Having never performed in front of young kids, Anoop Chugh, Vikas Gupta, and Abhishek Malik were in a ‘sticky wicket’ situation. Their bohemian, scruffy-bearded appearances had scared the children of an underprivileged school, and so to break the ice, the three storytellers did what they do the best. “As soon as we started singing and dancing, the kids were all over us. It was a major learning for us,” gushes Anoop. Collecting countless such stories, the trio, who are a part of a busking performance art collective called Found on All Fours (FOAF), have been travelling across 10-cities for a month, and are currently parked in Mumbai for their last leg of storytelling.
Anoop, who formerly worked in an advertisement agency, founded FOAF one and a half years ago as a weekend gathering of travelers narrating their stories in someone’s living room. But having jumped from one living room to another, and meeting a diverse set of artists with their stories, FOAF evolved beyond just travel stories and so did their ways of storytelling. “We kept evolving over a period of time, met a lot of different people in different rooms and eventually it evolved into this performing arts storytelling circus,” says the founder. Not limited by anything, the tour has taken them narrating stories on streets, cafes, pubs, living rooms, hostels, slums, classrooms, and even boardrooms. Moreover, inspired by multiple, varied emotions experienced by a person in a day, they don’t stick to conventional formats. “Stories are necessarily understood as something that is spoken. But we are trying to tell stories not just through words, but sometimes by chords, sometimes by fire theatre, sometimes through brush strokes and sometimes through verse,” he reveals.
The trio of bohemian modern-day backpacking minstrels started their journey on Christmas last year and have travelled, performed and collaborated in New Delhi, Chennai, Auroville, Kodaikanal, Hampi, Bangalore, Goa, Pune, Lonavala, and Mumbai. Their ongoing tour has focussed on experimenting with the performance arts where their impromptu performances have tried to trigger varied emotions in their audience. Anoop reveals that clapping is a rehearsed way of reacting, and the collective tries to go beyond to extract other emotional reaction from the audience. “For instance, we have ten short stories as a part of an act, where we do two-three lines stories, and each story touches upon a certain type of reality in life—paedophilia, sexism, domestic violence etc. Nobody claps after these performances. There is pin-drop silence; sometimes they get angry and we have also been stopped in the middle of a performance. We take that as a compliment. For us every emotion has equal weightage,” he elucidates. He adds that street-theatre meets performance arts and social experiments in their venture.

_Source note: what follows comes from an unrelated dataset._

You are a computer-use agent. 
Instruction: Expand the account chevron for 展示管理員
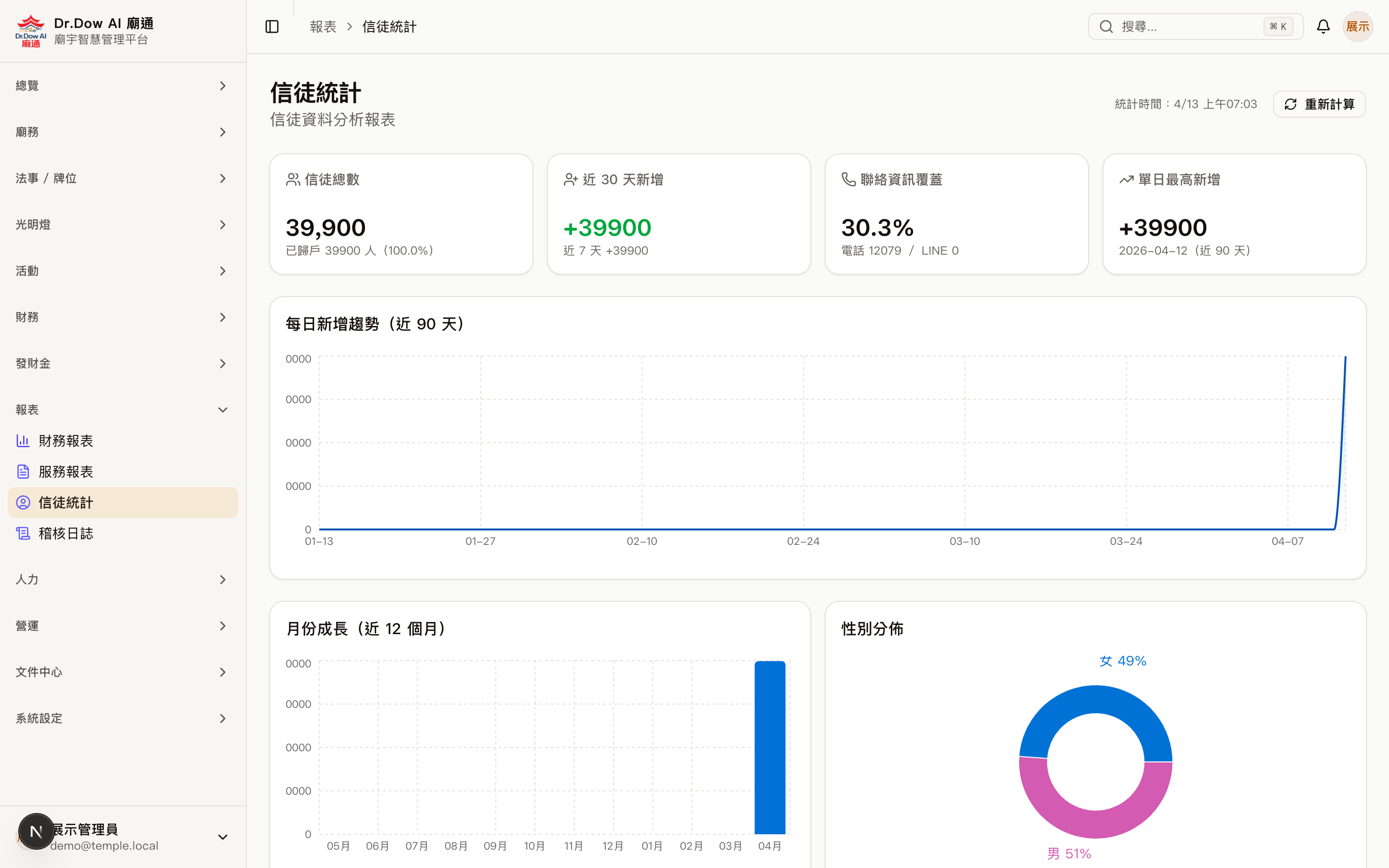point(223,837)
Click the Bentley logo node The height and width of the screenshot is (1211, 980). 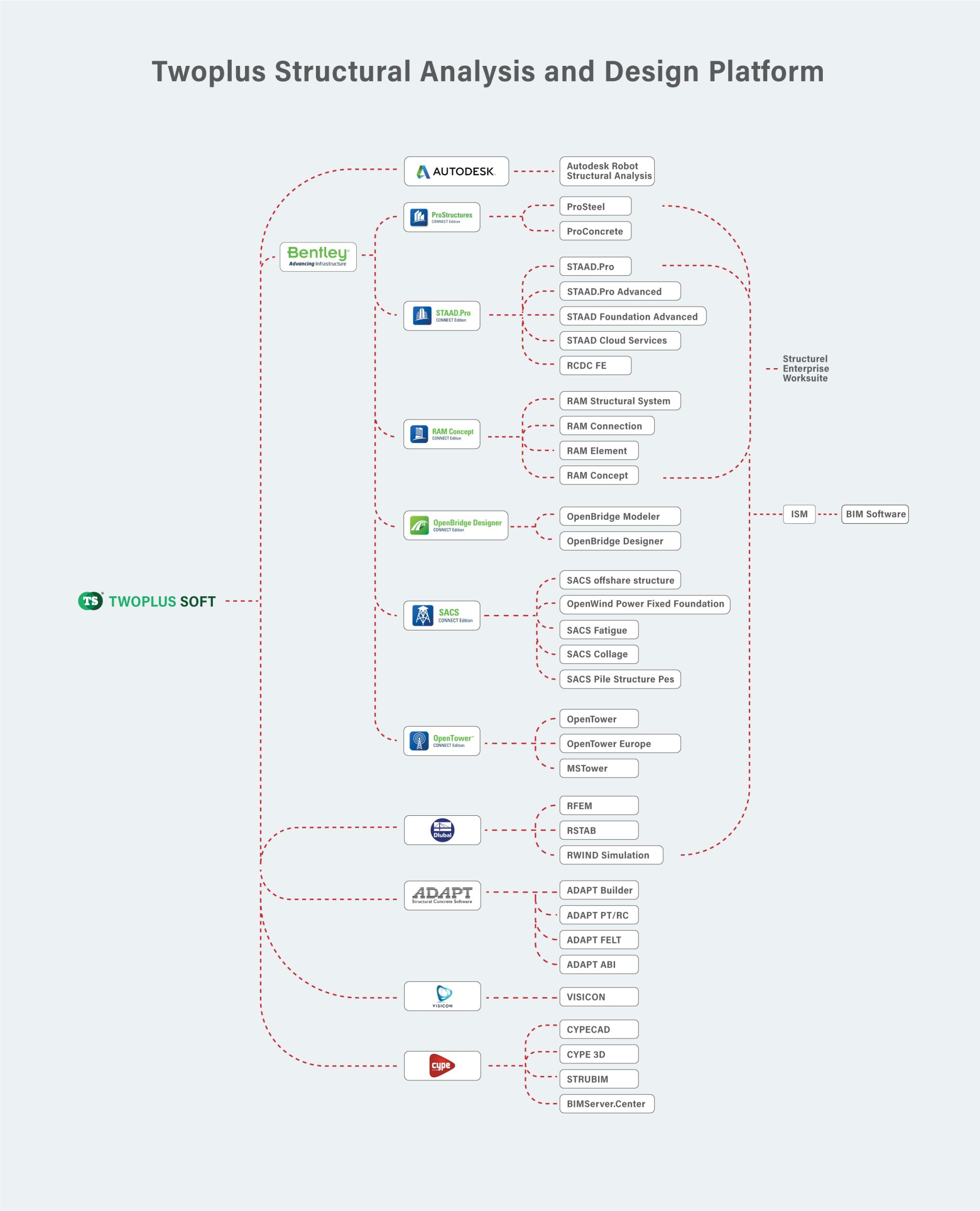pos(318,257)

Moreover, the ‘foafers’ as they call themselves, not only want to perform or entertain, but also aim to start a conversation about various issues. Since the purview of art is also to liberate the artist, Abhishek has realised the feeling as he performs emotional and intimate poems. “I have a piece on body shaming and I have stripped 30-40 times while performing in different cities. During the performance, it’s the message that we are giving and emotions that we are triggering and somehow we also shell our own judgments about life and about others,” reveals the poet and storyteller. Meanwhile, for Vikas, his personal tryst with storytelling led to him lending his theatre skills to the troupe. “My mother has hearing and speech impairment. So, talking through sign language, expressions and hand movements is something that I have been doing all my life. So when I collaborated with them it became even bigger. There are narrators, poets, and musicians and then I am adding visual elements through body movements and facial expressions, so it became an entire circus,” says the theatre artist.
As they reach the last leg of their month-long tour, the trio looks back at their journey reminiscing the memories they have made, which include times when they jammed with total strangers on the streets; helped a street-vendor make his first sale in three days by putting a show and several more. But the artists are thrilled about their upcoming performance in the city, for it’ll give them a chance to create yet another memory.